Wouldn't that be if they were connected at the tail? This is more of a disorganised avian garroting caused by a constant futile bid for meaningful independence.

[-] Drivebyhaiku@lemmy.world 7 points 5 days ago* (last edited 5 days ago)

I think of America more as a swarm of 50 plus angry pigeons tied together at the neck with string.

[-] Drivebyhaiku@lemmy.world 1 points 5 days ago* (last edited 5 days ago)

This feels like it was not an intended reply to my post as it seems to be dealing with entirely different subject matter , are you sure you are replying to the correct person?

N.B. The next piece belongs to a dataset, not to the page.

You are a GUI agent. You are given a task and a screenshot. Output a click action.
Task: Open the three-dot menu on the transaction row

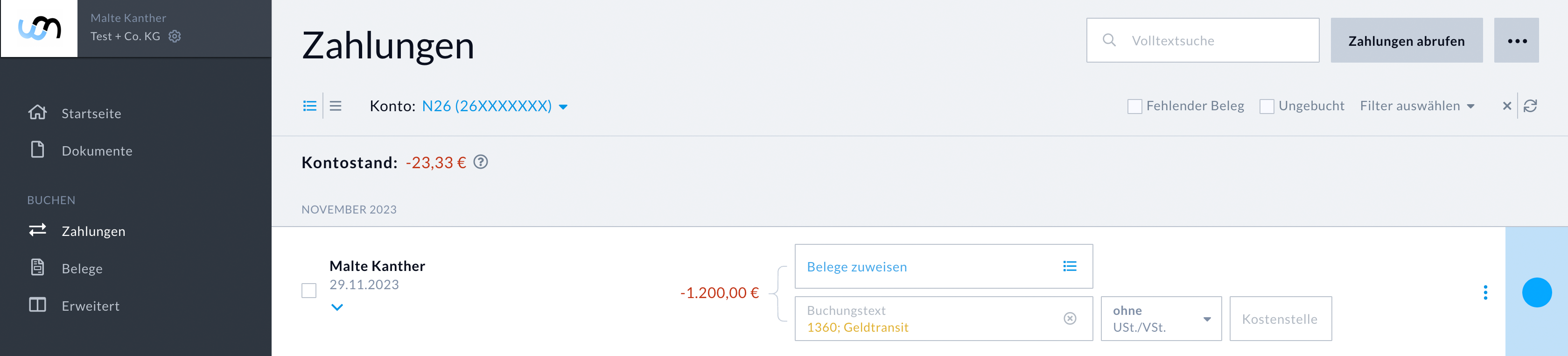click(x=1485, y=292)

If your point is that intentionality of harm is required for law to be enacted then that isn't particularly true either. Things like manslaughter charges exist because intention isn't always nessisary when determining criminal fault for harm. Negligence, lack of adherence to pre existing law or willful ignorance are still criminal factors... And they have their own individual criminal burdens of proof that must be met to stick a conviction in court.

It is simply a nature of law that intent is always considered and proof of it is nessisary to bring forth particular types of charges that are weighted more heavily based on proof of premeditated knowledge or intent. Lack of intent does not always mean no damages are criminaly found to be your fault that must be answered for. Law makes allowances in many cases for the potential of the purest of pure accidents.

However since the UK has hate speech law, libel law and laws against provoking violence or harassment and damages are now measurable the person in the original article can be proven to have violated a law and damages happened as a result meaning that she cannot claim pure accident. Knowingly or not she broke a pre-existing law and people and property was damaged as a result.

Just like a charge of vehicular manslaughter only really sticks if you were speeding or broke a traffic law. If you are truely blameless and followed all law it is ruled " actions leading to accidental death" which is not a punishable crime. Speeding in a school zone is usually a pretty mild punishment if one is caught doing it and no one gets hurt usually it is a pretty mild fine... But if someone dies as a result of your speeding you go to jail. Same premise here just different laws.

[-] Drivebyhaiku@lemmy.world 6 points 5 days ago

Agreed, but you also said :

I'm okay with this phrase except for the word "intent". If we give someone the power to try to assess our intent, it can easily go the way of totalitarian states where they say you have a bad intent any time you criticize the government.

And I am pointing that the power to assess intent is actually a norm in the justice system. Too many people on here are very quick to catastrophize things that are actually very culturally normal and stable in systems of law. Your point is not the same one I was making, hence why I referenced your likely intended point in my post.

[-] Drivebyhaiku@lemmy.world 5 points 5 days ago* (last edited 5 days ago)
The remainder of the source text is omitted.